Tale of Quest : by Prachi Patel

Quests in Medieval Romance used to be an adventurous expedition undertaken by knights to prove their worth. This achievement would enable them to stand out from others. It would enhance their image. Similarly, in these modern times various business would go for a quest to develop their brand and expand further to be global. Currently we are seeing quests of various types- be it to acquire a bankruptcy-bound companies, consumer food division units and various mergers to survive in these competitive scenarios.

Being an active player of refreshment in Indian market, Coca-Cola now wants to be a serious player in nutrition. But this is not a solo game, not even a doubles game. The players currently in the market to acquire GlaxoSmithKline’s consumer nutrition business whose particular focus is ‘Horlicks’ are Nestle, ITC, HUL, Mondelez, Pepsi-Co, Danone and Abbot. With Indian consumers now being very much focused on their health, brands like Coca-Cola and PepsiCo wants to change their image from just selling carbonated drinks to healthier drinks. Horlicks still dominates the segment with 44% share and any new player will get an immediate captive market in the health-nutrition space. As this hype began, Kraft Heinz has also decided to sell Complan. New owners for this two different brands means stiffer competition right off the blocks. To expand further into cooking oil business, Patanjali Ayurveda and Adani Wilmar have set their eyes on acquiring the debt ridden company- Ruchi soya. Both the companies are fighting to have another chance to make an offer if the bid exceeds the offer made by the former.

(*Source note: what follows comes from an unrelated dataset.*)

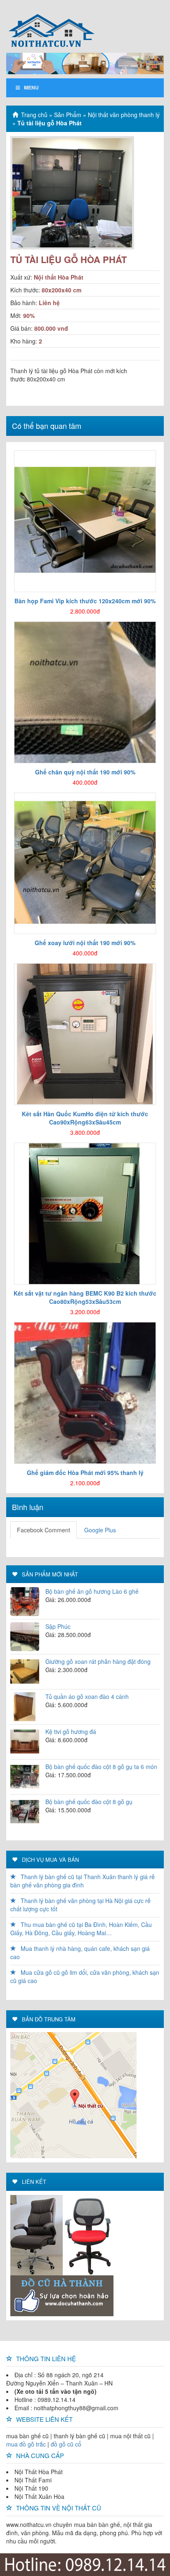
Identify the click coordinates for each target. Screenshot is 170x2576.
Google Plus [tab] (100, 1530)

At the same time this acquisition will lead to company’s growth, this would also allow less space for competitors because of increased power of big corporations. would this help the consumers or just exacerbate the income inequalities by increasing the income of top executives. With fewer competitors to worry about, consolidated business can raise prices without worrying about losing customers. Hoping to get bigger, this acquisitions would further lead to more acquisitions.